Assuming it shows no signs of imminant failure the victorian house has my vote ....
Been standing for many a year .... Barring catastrophy theres no reason it should fall down round about you in your life time.
Im not going to defend the shitty workman ship on new builds but having been contract manager for an electrical installation firm on tonnes of new builds I would say that we were having to go in at almost cost to win the contracts and then paying our lads f...all to install just to make some kind of profit. This goes for the other trades also. The developers are merciless profit mongers who screw the trades down to unrealistic prices and have bugger all loyalty to good tradesmen as they will bin your next tender if it is a few quid more than someone elses. Its almost not worth the hassle if your a firm employing others to do the work,, the only people who can make a profit are the tiny sole traders who are effectively working for their wage on the site or the bigger firms who are as merciless as the developers and just use unskilled cheap labour and cheap as chips materials.....hence the crappy workmanship. At one point we were paying a bloke less than £500 to wire a three bed house. I came into the trade a good few years back as it was a reasonable job and the pay was ok, now it's been de-skilled and de-valued and people wonder why the quality is poor...like I said no excuse for bad workmanship but if people saw the time frames that tradesmen get to complete just to try and earn enough to get by!!
Last Victorian house I lived in.. that was the one where the walls were so thin that you could follow conversations in the next house. The back of the whole terrace was subsiding dramatically, so you were walking downhill into the kitchen and climbing out of it.
Great Victorian quality.
now it's been de-skilled and de-valued and people wonder why the quality is poor.
You just described the big problem with capitalism...
Both things you(or the survey you paid for. If you dont know what your looking at) really should have picked up on viewing ...buying a house isnt like buying a washing machine.
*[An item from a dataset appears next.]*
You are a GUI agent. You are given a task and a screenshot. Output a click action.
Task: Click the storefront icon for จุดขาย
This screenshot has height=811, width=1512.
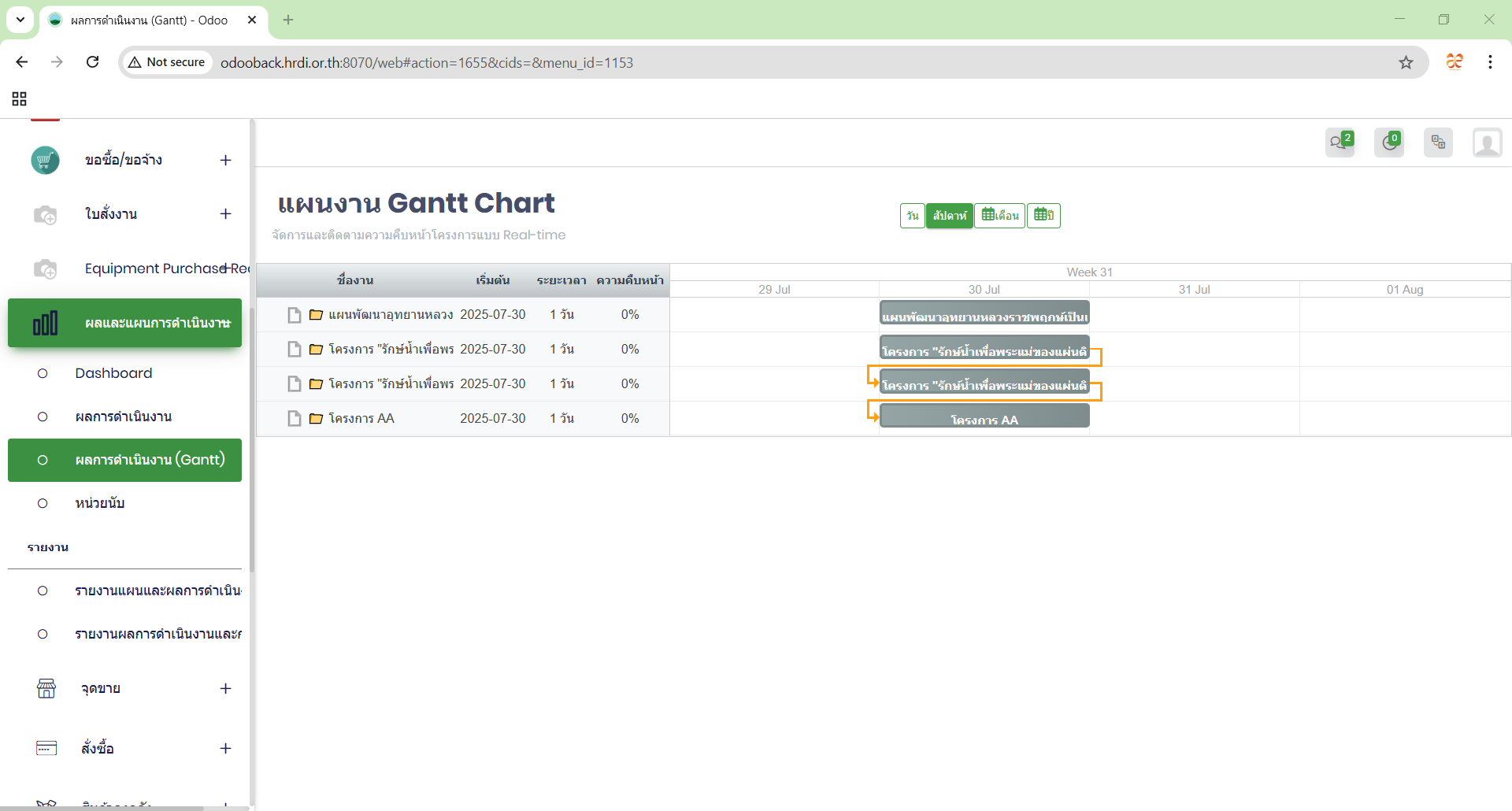(x=46, y=689)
buying a house isnt like buying a washing machine.
This is why Currys never have houses when I go look! Doh! Wish somebody had pointed this out years ago.
Both things you(or the survey you paid for. If you dont know what your looking at) really should have picked up on viewing
I didn't buy it, it was rented.
I'm not complaining about buying a duff house (I didn't). I'm just saying that old houses are not necessarily any better than new ones. Or possibly even worse, since decent old houses are somewhat self-selecting. Crap houses from years ago fall down or get pulled down, so they aren't on the market any more.
Im not going to defend the shitty workman ship on new builds but having been contract manager for an electrical installation firm on tonnes of new builds I would say that we were having to go in at almost cost to win the contracts and then paying our lads f...all to install just to make some kind of profit. This goes for the other trades also. The developers are merciless profit mongers who screw the trades down to unrealistic prices and have bugger all loyalty to good tradesmen as they will bin your next tender if it is a few quid more than someone elses. Its almost not worth the hassle if your a firm employing others to do the work,, the only people who can make a profit are the tiny sole traders who are effectively working for their wage on the site or the bigger firms who are as merciless as the developers and just use unskilled cheap labour and cheap as chips materials.....hence the crappy workmanship. At one point we were paying a bloke less than £500 to wire a three bed house. I came into the trade a good few years back as it was a reasonable job and the pay was ok, now it's been de-skilled and de-valued and people wonder why the quality is poor...like I said no excuse for bad workmanship but if people saw the time frames that tradesmen get to complete just to try and earn enough to get by!!
That's pretty much my understanding too. Certainly the plumber that did our house (15 years old, local developer) was known by some locals and was a trainee. There's been plumbing problems in the houses since they were built.